中小企業診断士の理論政策研修をインターネットで今年も自宅受講

中小企業診断士の村上です。

今年度は診断士10年目なので、2回めの更新準備を進めねばなりません。実習ポイントについては、窓口相談を担当している公的機関で、30ポイント発行して頂けるので、安心ですが、理論研修は毎年受けねばなりません。そう思いつつも、前回更新直後は、さぼってしまい、今年に3回受けないと要件を達しません。

先日は、実際に会場に出向いて、経営教育研究所の山口さんの研修を受けました。ストーリーで学ぶ競争戦略のテーマでしたが、めちゃ面白かったです。 早速、実際の企業さんで、わたしもストーリー競争戦略を使ってみました。・・・なかなか山口さんのように華麗には行きませんでしたが、役立てられる局面はきっとあると思います。

理論研修と言いつつ、こういった、実践的なことを教えて頂けるのは、本当にありがたいですね。平日の夜開催というのもありがたかったです。18時半から終わったら22時半と、遅くて、周りの人と飲みに行く余裕はありませんが(^^; その日を効率的に活用できるっていいですね。

インターネット理論研修

と、毎回、理論研修の場に伺って、普段交流できない他の診断士の方々と会うのも魅力的ななのですが、どうしても時間が足りないこともあります。私みたいに、1年に3回受けなきゃあ・・となると、インターネット受験は非常にありがたいです。ということで、去年に引き続きうけてみました。実践クオリティシステムさんのやつです。

カリキュラムはこんな感じ。

今年の白書ピックアップがWebでまとめられており、それを読みながら進むだけです。

それが終わると、課題について、900−1200文字で、ミニ論文を書いて提出することになります。今年の課題は、ここには掲載しませんが、去年受けたときは以下のような課題でミニ論文を書きました。(3つくらい選択肢があって、そこから1つ選ぶを2回やります)

去年の課題

去年の小規模白書では、フリーランスが取りあげられていました。そのため、フリーランスについての将来像を書けという課題でした。

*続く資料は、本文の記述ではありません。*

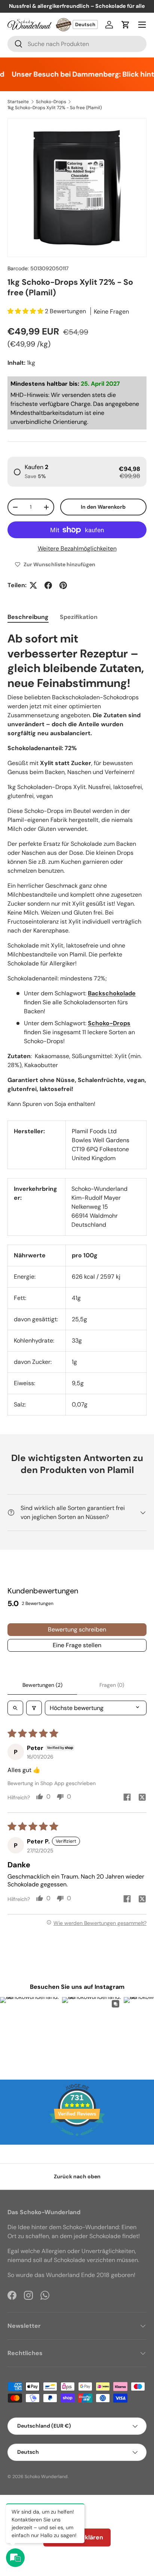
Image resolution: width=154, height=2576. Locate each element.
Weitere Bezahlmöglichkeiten (77, 548)
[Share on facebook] (127, 1798)
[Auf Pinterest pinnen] (63, 585)
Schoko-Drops (51, 102)
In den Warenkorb (103, 506)
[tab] (28, 616)
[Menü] (142, 24)
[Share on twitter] (142, 1798)
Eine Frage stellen (77, 1645)
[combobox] (77, 44)
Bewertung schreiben (77, 1629)
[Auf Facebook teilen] (48, 585)
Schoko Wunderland (46, 2477)
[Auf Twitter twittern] (33, 585)
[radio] (77, 471)
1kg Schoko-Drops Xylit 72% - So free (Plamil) (54, 108)
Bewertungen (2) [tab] (42, 1685)
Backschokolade (112, 993)
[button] (125, 24)
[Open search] (15, 1708)
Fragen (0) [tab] (111, 1685)
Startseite (18, 102)
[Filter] (34, 1708)
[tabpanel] (77, 870)
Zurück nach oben (77, 2176)
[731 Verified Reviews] (77, 2140)
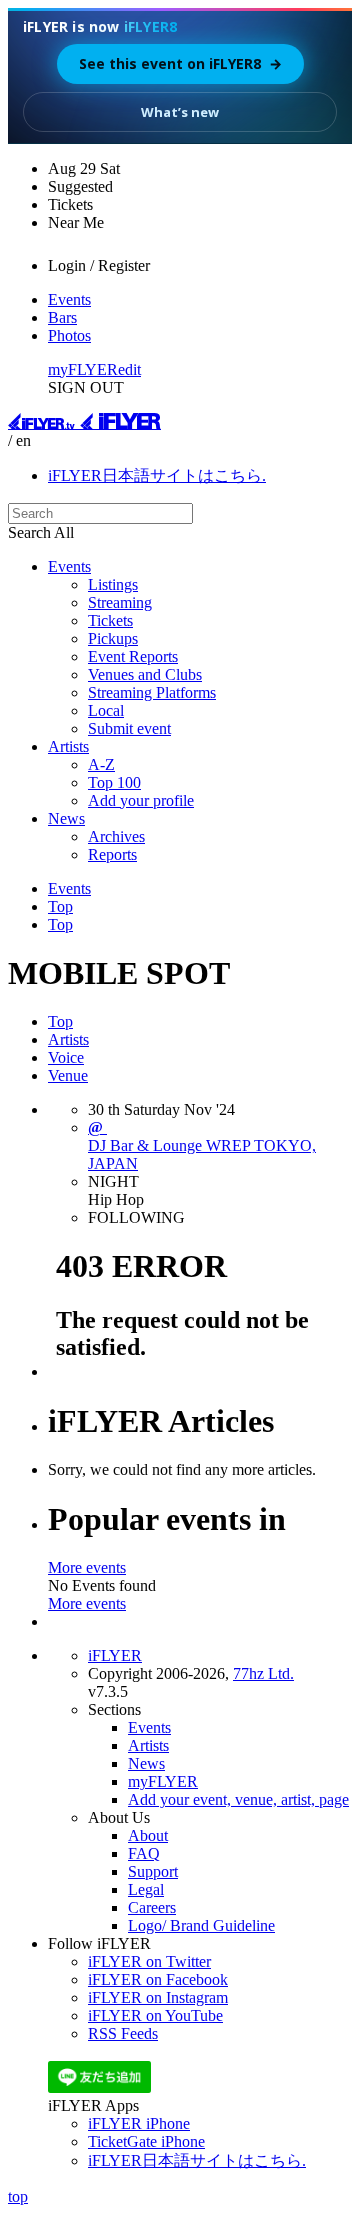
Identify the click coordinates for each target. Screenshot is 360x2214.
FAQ (144, 1853)
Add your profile (141, 800)
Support (153, 1871)
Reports (112, 854)
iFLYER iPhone (139, 2123)
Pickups (113, 638)
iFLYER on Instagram (158, 1997)
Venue (68, 1075)
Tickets (110, 620)
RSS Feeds (123, 2033)
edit (129, 369)
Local (106, 710)
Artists (68, 746)
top (18, 2196)
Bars (62, 317)
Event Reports (133, 656)
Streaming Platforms (152, 692)
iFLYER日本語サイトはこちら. (157, 475)
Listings (113, 584)
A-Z (101, 764)
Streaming (120, 602)
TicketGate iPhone (146, 2141)
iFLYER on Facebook (158, 1979)
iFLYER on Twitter (149, 1961)
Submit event (129, 728)
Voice (66, 1057)
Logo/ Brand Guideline (201, 1925)
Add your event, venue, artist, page (238, 1799)
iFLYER (115, 1655)
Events (69, 299)
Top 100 (114, 782)
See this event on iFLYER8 (180, 63)
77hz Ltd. (263, 1673)
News (66, 818)
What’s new (180, 112)
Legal (146, 1889)
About (148, 1835)
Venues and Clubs (145, 674)
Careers (152, 1907)
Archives (116, 836)
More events (87, 1567)
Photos (69, 335)
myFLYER (83, 369)
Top (60, 906)
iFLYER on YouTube (155, 2015)
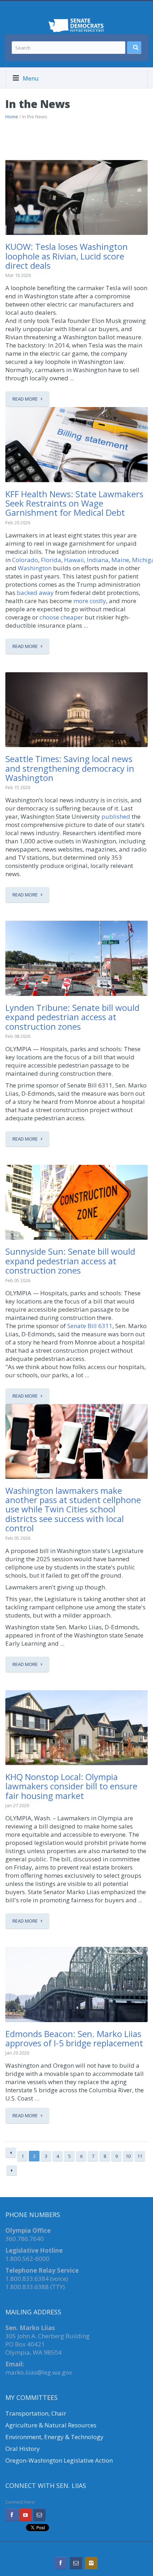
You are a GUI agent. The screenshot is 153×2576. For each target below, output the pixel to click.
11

小規模企業白書第3章「新しい働き方:フリーランス」を踏まえ、国民の意識の変化との関係で、あなたの考えるフリーランスの将来像を1,000文字程度で述べてください。なお、フリーランスの具体的な領域(例えば、SE、ウエブデザイン、翻訳など)を絞ることが望ましいです。

回答例

去年書いたミニ論文は以下のようになりました。 1,004文字!

 


図のフリーランスが事業を営んでいる職種としては、士業そのものも含まれるべきであろう。税務や、労務といった専門知識を活かして、仕事を行っている。しかし、士業や他のフリーランスに求められるのは、専門知識だけの提供ではなくなる時代が近づいている。多くの士業やフリーランスはAI(人工知能)に置き換えられる職種に挙げられ、知識だけは将来的にはAIに対抗するのは難しい。

一方で、中小企業診断士の資格はAIに置き換えられにくいとされている。これは、知識ではなく、思考が重要と認識されているからである。幅広い知識を持つこと自体はコンピューターが最も得意とするところで、その知識をベースに思考し、いかに価値を産んでいくか、そして、いかにわかりやすく事業者に伝えていけるかが、今後残っていける中小企業診断士、ひいては、士業やフリーランスの最大のポイントであると考える。

続いて、図に登場した、ITエンジニアとデザイナーについても考えを記載する。

フリーランスの、最大勢力は、ITエンジニアであることは今後も続くであろう。各事業者に求められる個別のシステム開発は、なかなか定型化されるものではない。一方で、ホームページ作成や給与計算などの定型に近いIT分野は誰にでもできる分野になりつつあり、フリーランスとして生き残るには、技術だけではなく、その上流への進出が求められる。すなわち、HPであれば技術によって製作するだけではなく、マーケティング戦略の立案から携わって顧客をサポートできることが求められる。

さらにデザイナーは、東京オリンピックロゴの問題もあり、難しい状況に置かれるであろう。デザインだけではなく、マーケティングも含めた提言を出来るクリエイティブも求められているが、一方で、広告代理店にありがちな、マーケティングだけでクリエイティブ力が弱いのも問題であろう。フリーランスとしては、クリエイティブ力を備えた上で、いかに上流のマーケティングに進出できるかが課題となる。

 

◯まとめ

フリーランスはどの職種でも同じ問題を抱えているといえる。知識、技術だけでは生き残れない。一方で、上流だけでは、大規模会社に所属する同一職種と闘うのは苦しい。マーケティングからIT、人事戦略から労務といった一貫した提案力・実行力がある、フリーランスだけが生き残っていくはずである。そして中小企業診断士も上流だけではなく実行面も合わせて支援できる人材が残ると考える。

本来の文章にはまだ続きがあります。